Everyone today recognises that poor science and maths education is probably our biggest challenge.

More and more recognise that though we should certainly blame Bantu education for the criminal impoverishment of education for black pupils for our woeful performance in the 1990s, the argument wears thin 17 years into democracy.

The fact is that the democratic government’s initiative (started under the late Kader Asmal) to improve science and maths teaching by creating special institutions called Dinaledi schools has simply not worked.

A senior consultant who helped set up Dinaledi tells me the Treasury gave the initiative half the money required for success.

In analysing the problem, the Centre for Development and Enterprise (CDE) placed schools into two broad categories in respect of maths and science performance: (1) independent schools and the top quintile of public schools; and (2) the bottom four quintiles of public schools.

The CDE found that maths and science passes at the old Higher Grade or its equivalent levels were heavily concentrated in the first category of schools – independent schools and the top quintile of public schools. It is important to note that the top quintile has a few Dinaledi schools.

The CDE also established that in 2004, 414 schools (6.6 percent of all schools) accounted for 66 percent of passes in Higher Grade (HG) maths.

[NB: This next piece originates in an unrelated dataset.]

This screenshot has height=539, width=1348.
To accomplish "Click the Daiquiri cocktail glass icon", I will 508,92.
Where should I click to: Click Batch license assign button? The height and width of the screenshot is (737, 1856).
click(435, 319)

In 2008, the bottom 75 percent of schools produced only 17 percent of the passes, whereas 6.6 percent of schools produced 50 percent of the passes.

The same goes for science passes at 50 percent or better. The CDE established that the bottom 75 percent of schools accounted for 13 percent of the science passes, while 5.5 percent of schools produced 50 percent.

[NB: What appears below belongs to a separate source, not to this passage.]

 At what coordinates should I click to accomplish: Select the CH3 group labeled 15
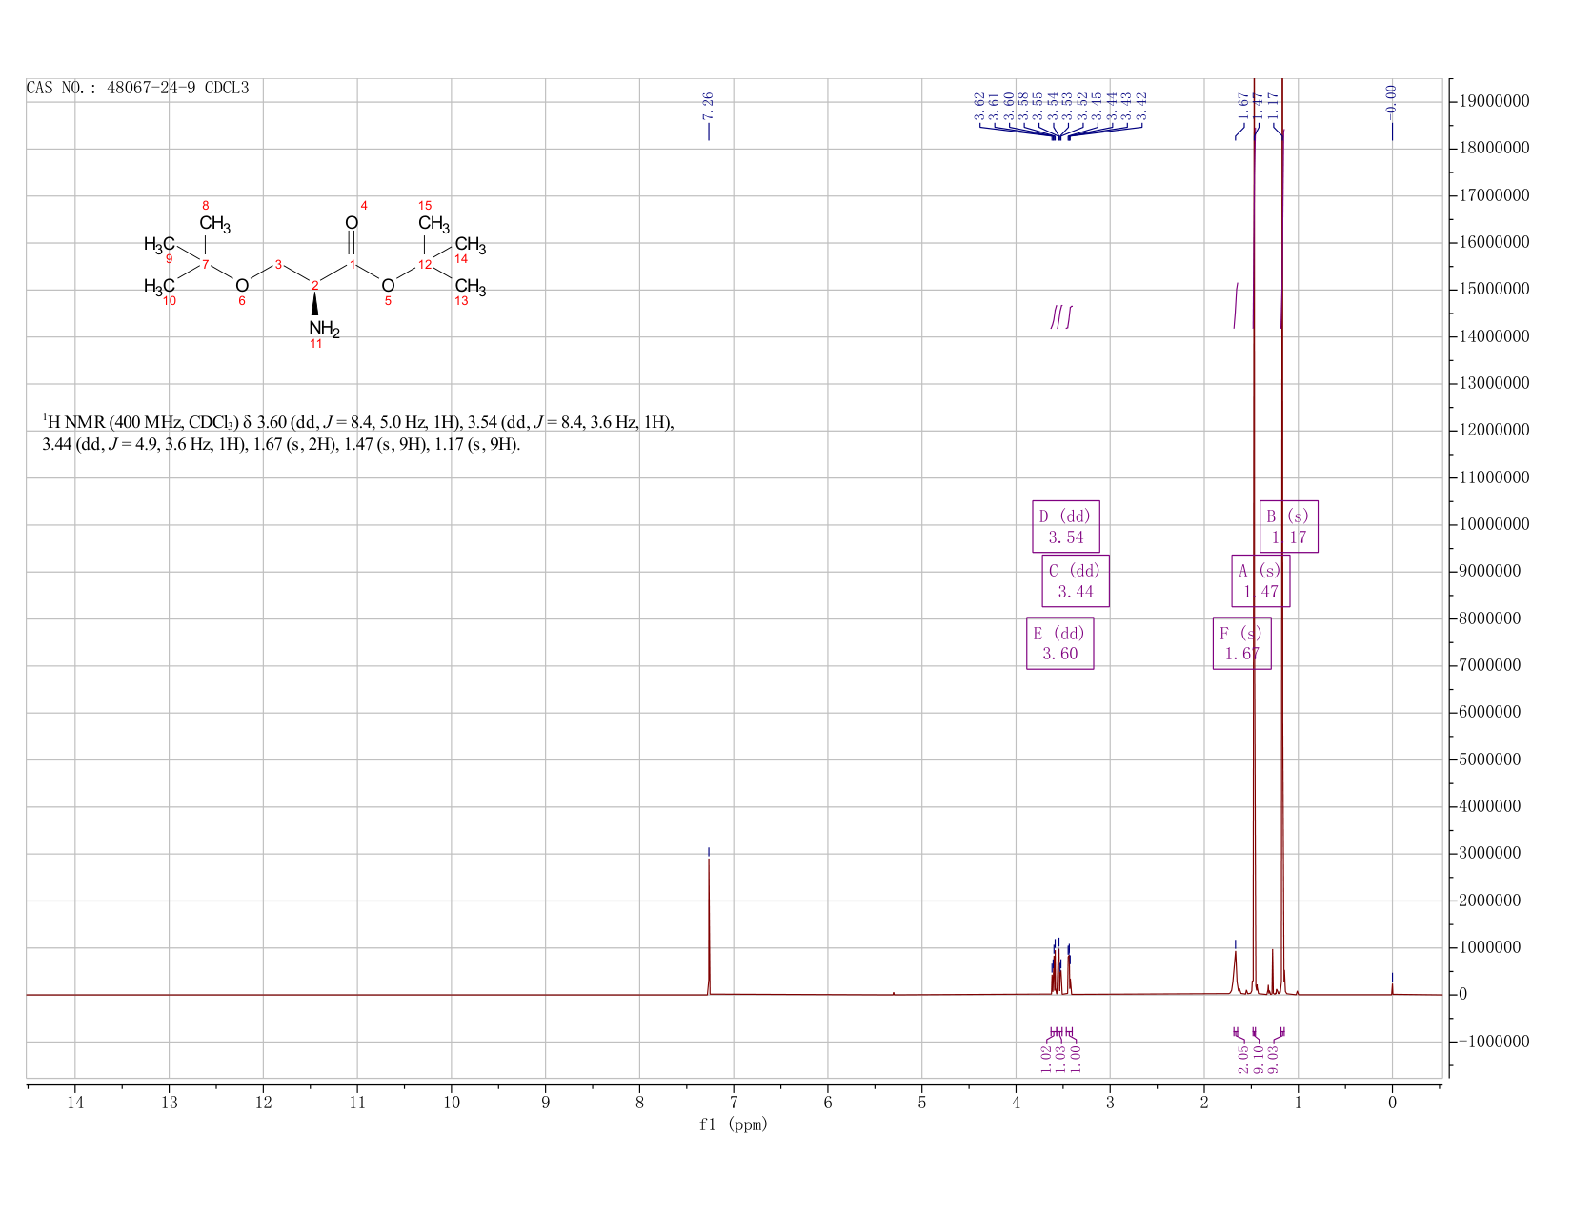(x=433, y=224)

Put another way, SA relies on about 400 schools for half its maths passes at the 50 percent level, and about 350 schools for half its science passes at the 50 percent level. This trend, more than anything else, will choke our efforts to develop highly skilled individuals in the technical fields our economy so desperately needs to grow and create jobs.

Finally, the CDE found that socio-economic factors associated with schools are strongly correlated with their performance. Notably, Dinaledi schools (partly designed to offset historical imbalances in education) did not achieve significantly better results.

Though some progress has been made, the fact is that some 90 percent of schools are failing to meet the minimum performance standards in maths and science education. The 2011 results for maths and science unfortunately do not change matters.

What will not alter the picture is the impact of the new regulations to cap bonuses and benefits approved by school governing bodies at some fee-paying schools. While we understand the national government’s concern with rising school fees, it would be better to provide more state bursaries to pay for pupils from poor backgrounds than to, unintentionally perhaps, drive good science and maths teachers out of the public school system.

What will also not alter the picture is the shoddy planning for and poor delivery of the new textbooks, part of Motshekga’s much-needed Curriculum Assessment and Policy Statements process. Rather than paying consistent attention to the detail of quality in an organised process of well-orchestrated reform, she tackles the process with unseemly haste.

What would alter the picture is to populate schools with excellent teachers working in stable and well-managed school environments, and supported by education ministries that deliver the curriculum on time and with quality. Bring back retired maths and science teachers. Recruit maths and science teachers from elsewhere. Train more maths and science teachers.

A world of opportunity lies before those pupils who passed – especially those who did well. The lessons of human civilisations must now be put to good use wherever life takes you. Those who did not succeed must, as the saying goes, “try and try again”.

It matters. Without a high-school qualification, the door of opportunity will remain shut.

l Dr Wilmot James is DA shadow minister of basic education.